Member of the Canadian Parliament for Peel
- In office 1917–1935
- Preceded by: Richard Blain
- Succeeded by: Gordon Graydon

19th Mayor of Brampton
- In office 1911–1912
- Preceded by: Thomas Thauburn
- Succeeded by: T.W. Duggan

Ontario MPP
- In office 1908–1913
- Preceded by: John Smith
- Succeeded by: James Robinson Fallis
- Constituency: Peel

Personal details
- Born: May 18, 1863 Chinguacousy Township, Canada West
- Died: April 21, 1943 (aged 79) Brampton, Ontario, Canada
- Party: Provincial Conservative (1908-1913) Federal Unionist (1917-1921) Federal Conservative (1921-1935)
- Spouse: Jane Ellen Pierson
- Profession: Newspaper publisher

= Samuel Charters (politician) =

Canadian politician (1863-1943)

Samuel Charters (May 18, 1863 - April 21, 1943) was an Ontario newspaper publisher and political figure.

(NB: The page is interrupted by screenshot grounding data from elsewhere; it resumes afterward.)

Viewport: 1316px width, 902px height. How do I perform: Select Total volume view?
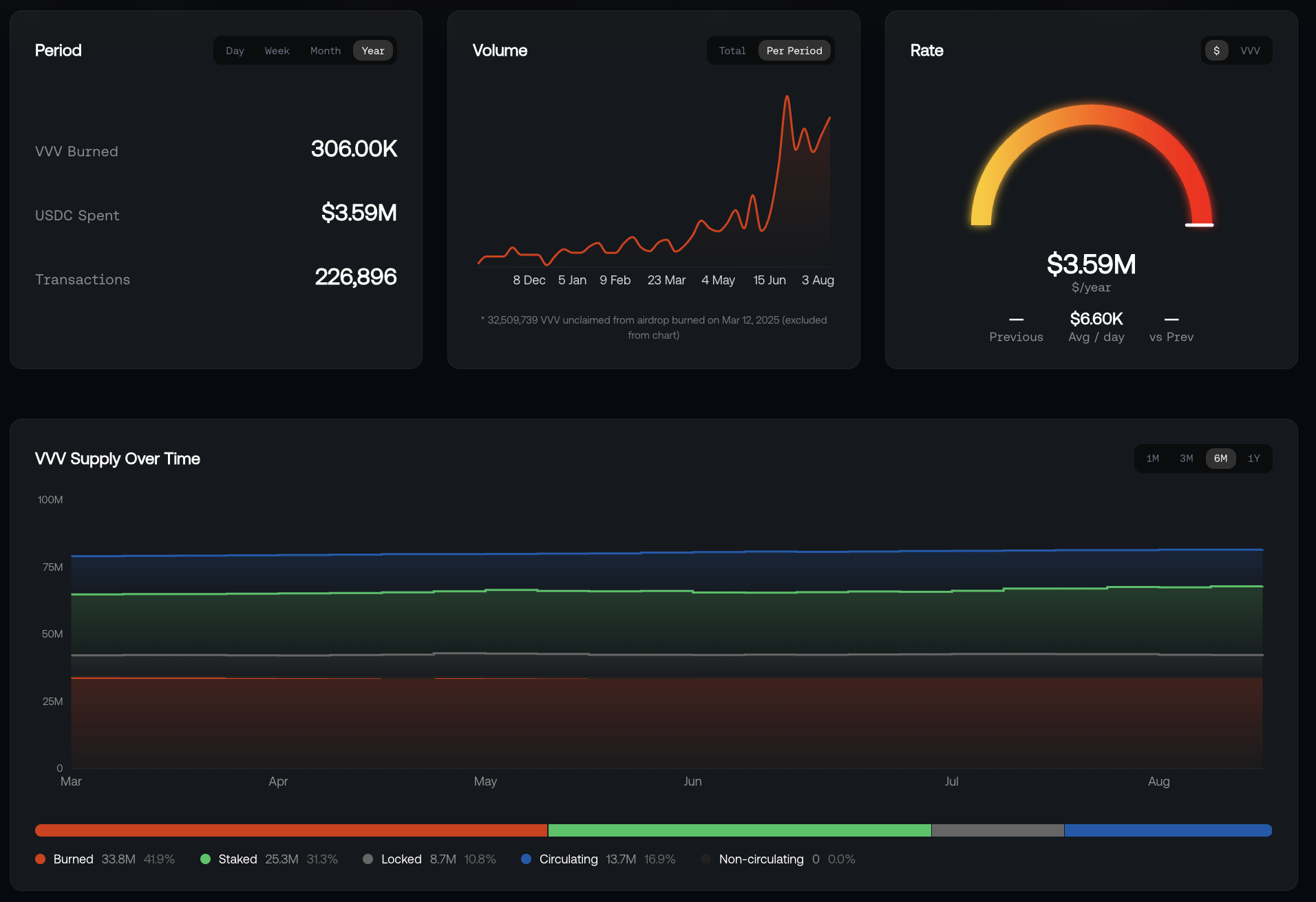(732, 50)
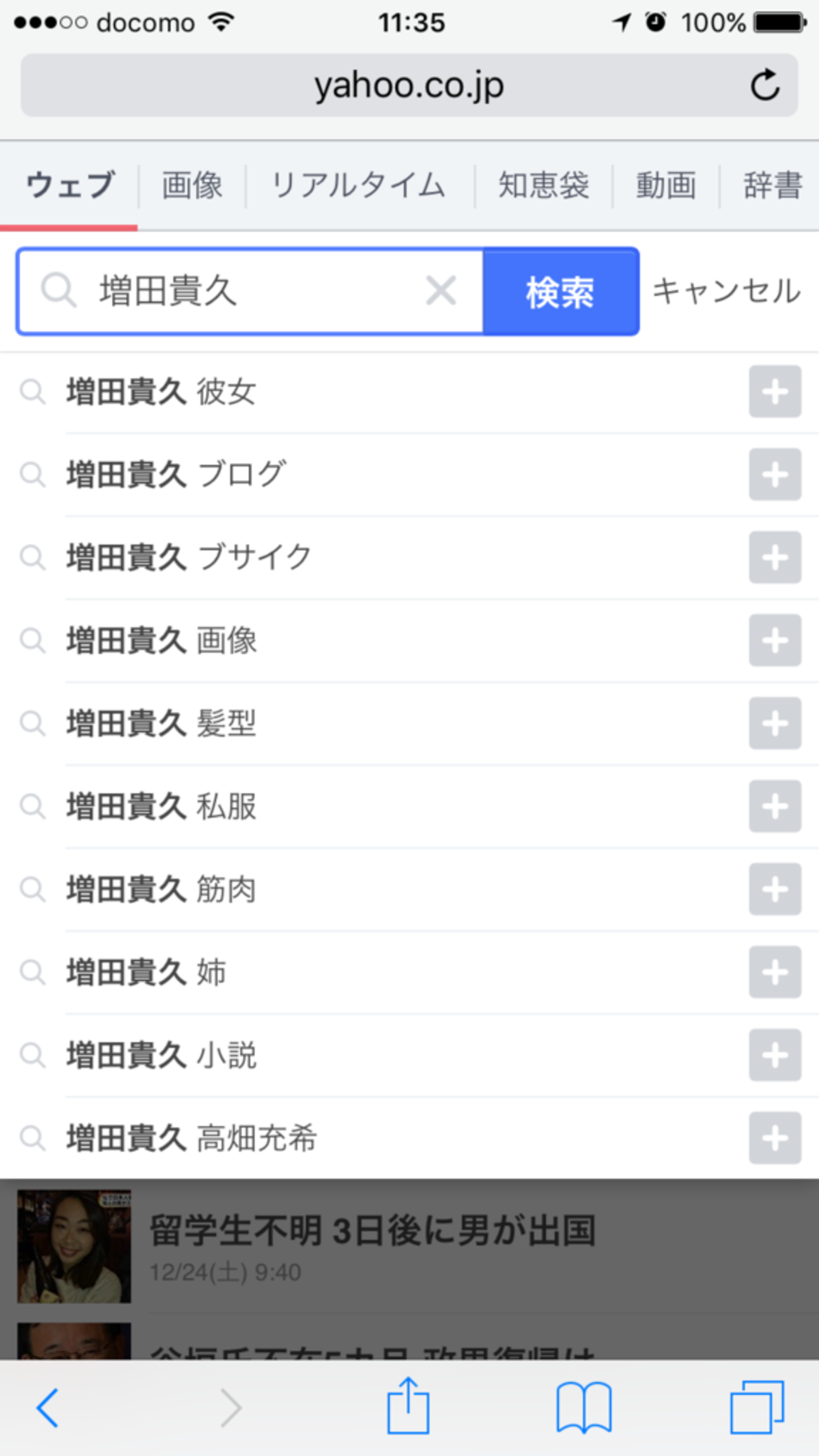
Task: Tap キャンセル to dismiss search
Action: [726, 291]
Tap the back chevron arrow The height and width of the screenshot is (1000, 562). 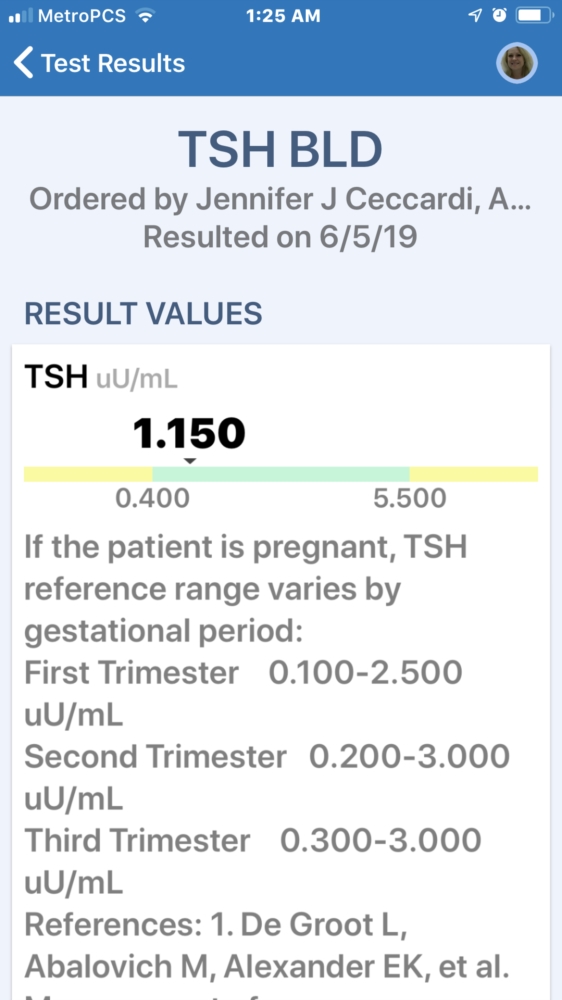(x=23, y=63)
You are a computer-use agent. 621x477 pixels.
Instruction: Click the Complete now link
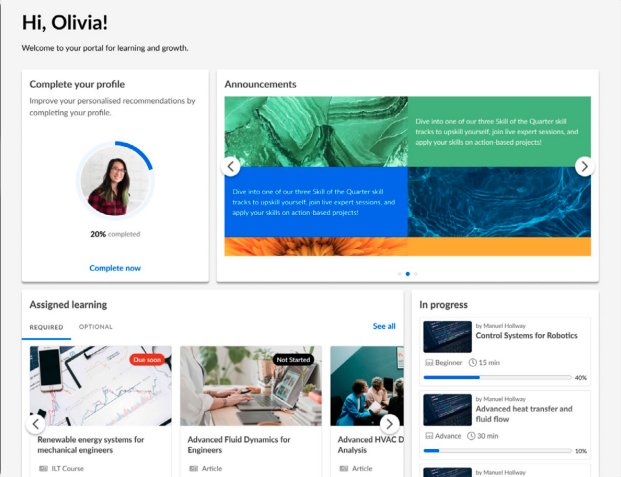(115, 268)
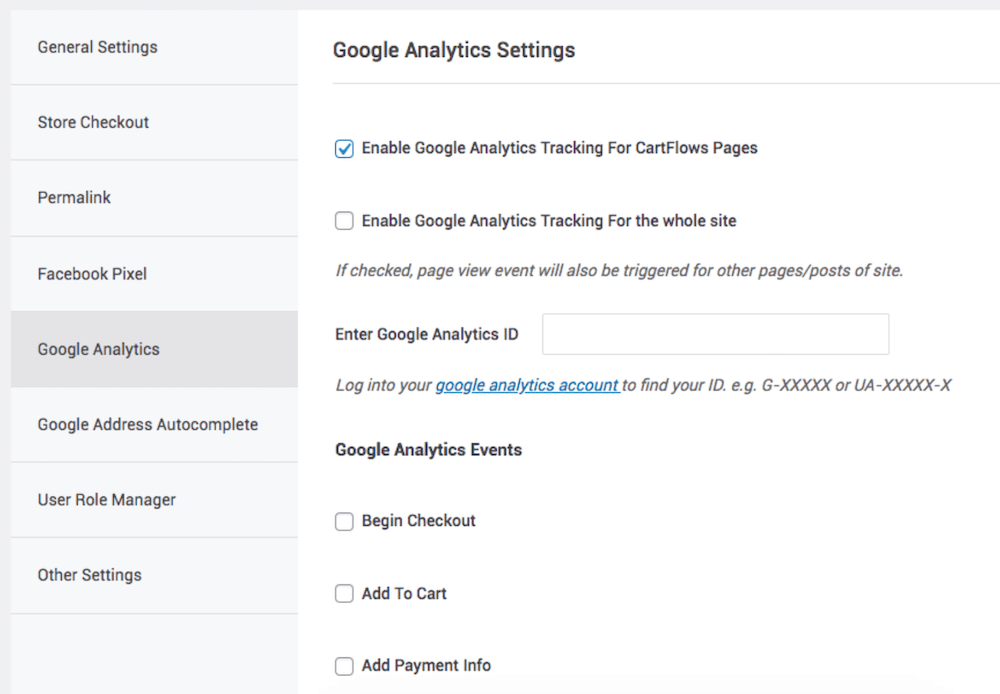Select the Google Analytics sidebar tab
This screenshot has width=1000, height=694.
click(x=98, y=349)
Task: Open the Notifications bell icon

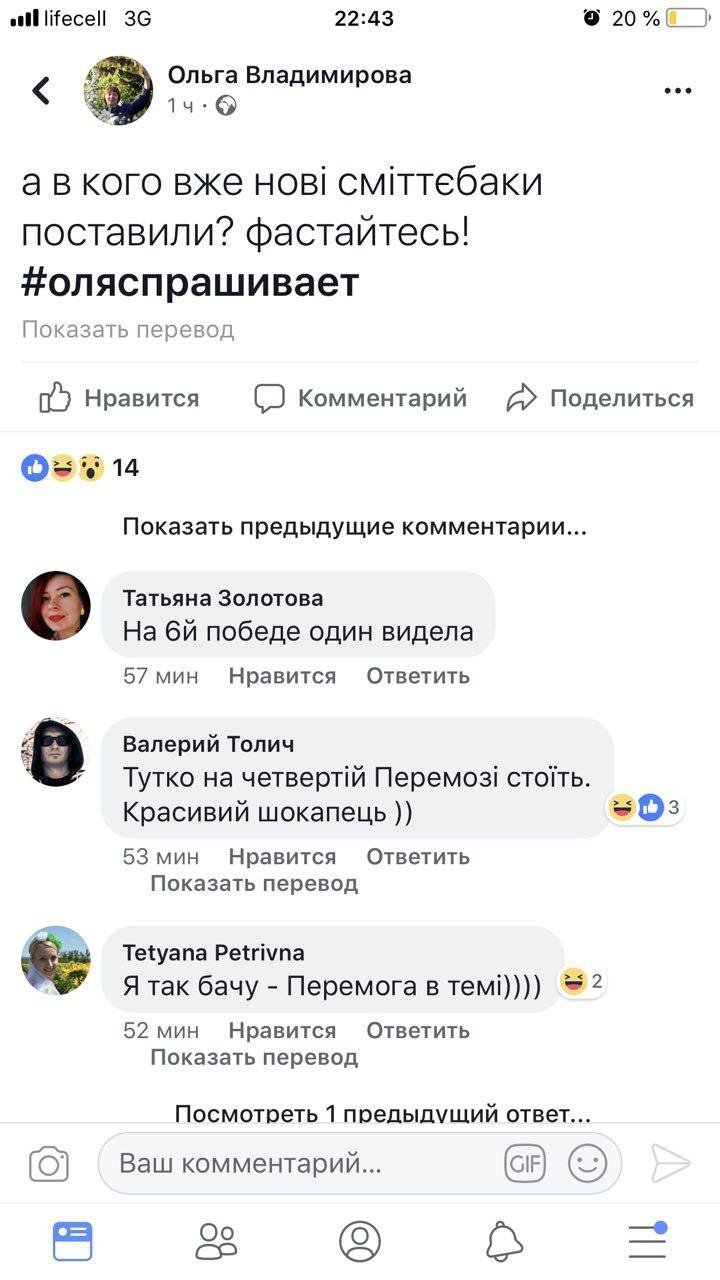Action: click(x=506, y=1240)
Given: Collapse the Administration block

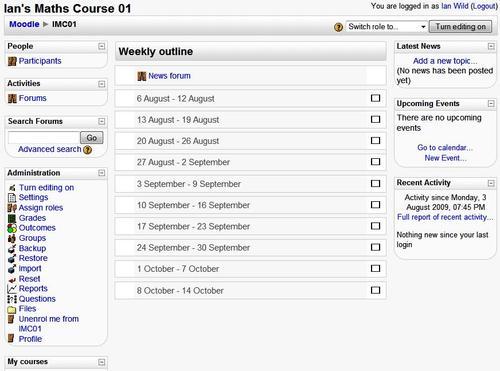Looking at the screenshot, I should [x=102, y=173].
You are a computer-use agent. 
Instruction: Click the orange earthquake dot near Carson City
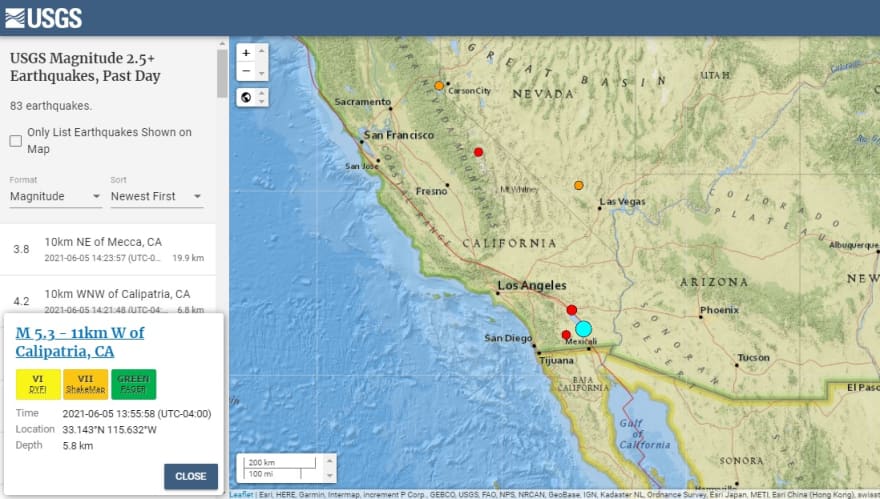pos(439,86)
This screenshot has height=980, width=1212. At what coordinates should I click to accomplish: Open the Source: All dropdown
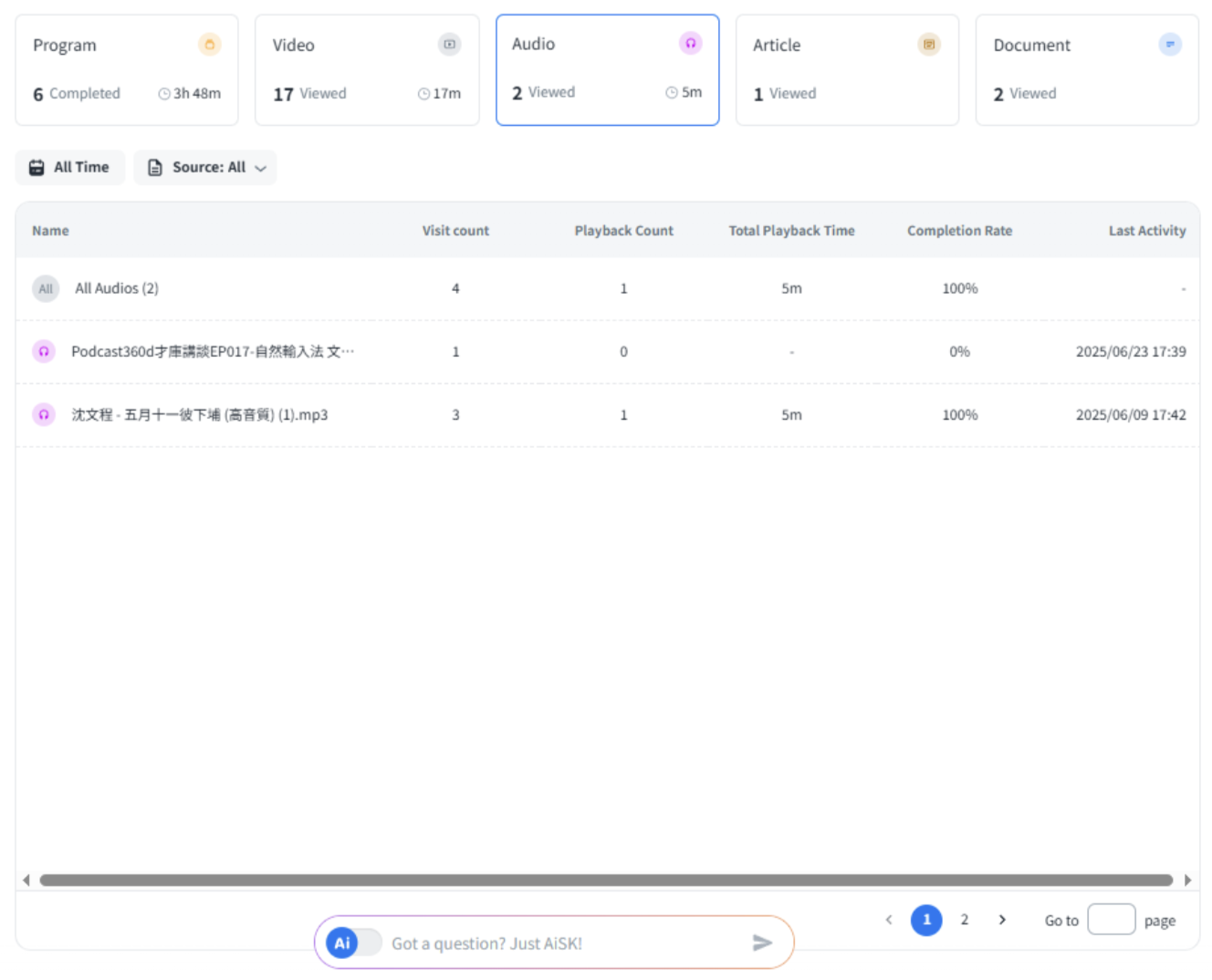[x=205, y=168]
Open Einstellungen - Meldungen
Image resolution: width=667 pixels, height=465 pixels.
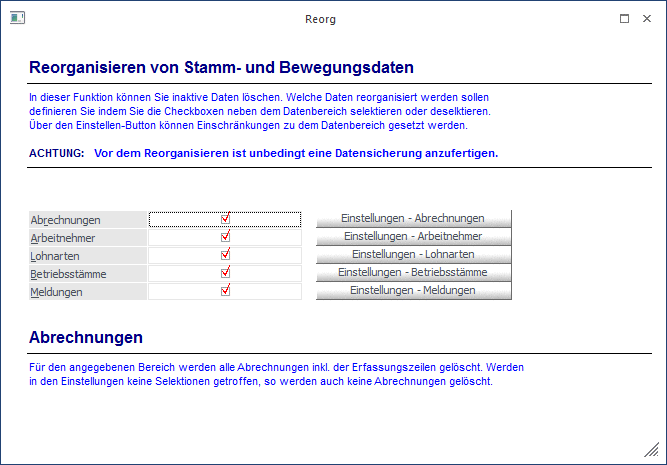coord(413,291)
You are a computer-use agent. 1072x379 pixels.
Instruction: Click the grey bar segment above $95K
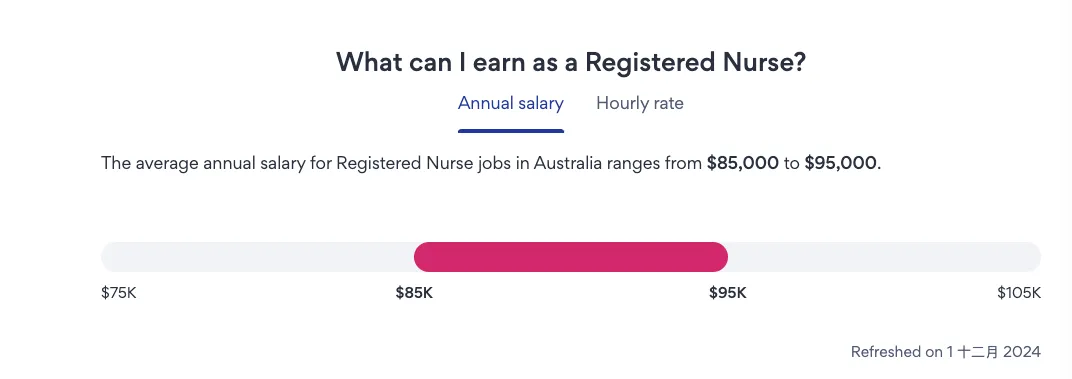[885, 257]

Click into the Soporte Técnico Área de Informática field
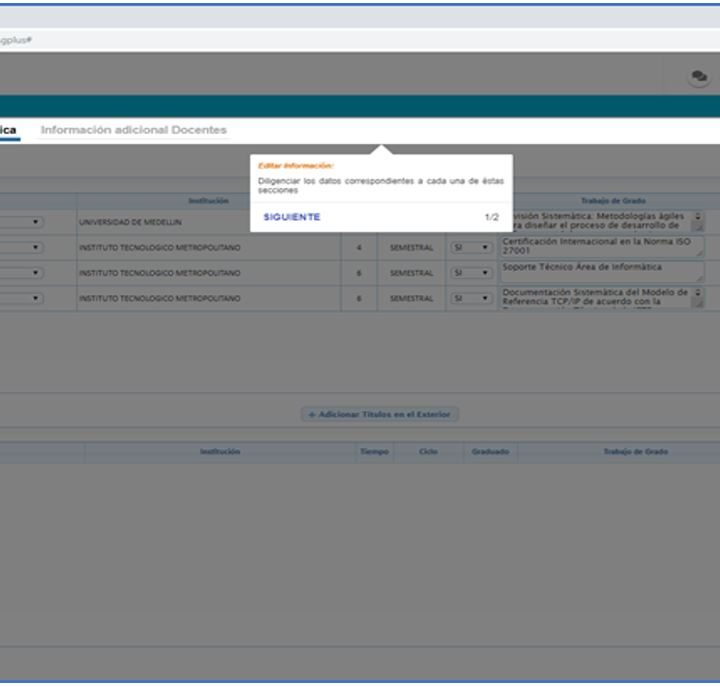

He represented Peel in the Legislative Assembly of Ontario as a Conservative member from 1908 to 1913 and in the House of Commons of Canada from 1917 to 1935 as a Unionist and then Conservative member.

==Background==
He was born in Chinguacousy Township, Canada West, the son of Francis Charters, and was educated in Brampton, Ontario. He married Jane Ellen Pierson in 1887. In 1890, he took over the operation of the Brampton Conservator. He was president of the Charters Publishing Company. He died in Brampton at the age of 79.

==Politics==
Charters was an unsuccessful candidate for a seat in the provincial assembly in 1902. He retired from provincial politics in 1913 due to illness. Charters served as chief opposition whip in the House of Commons from 1917 to 1930. He retired from politics one last time in 1935. Charters also served as mayor of Brampton in 1907 and from 1911 to 1912 and as registrar of deeds for Peel County.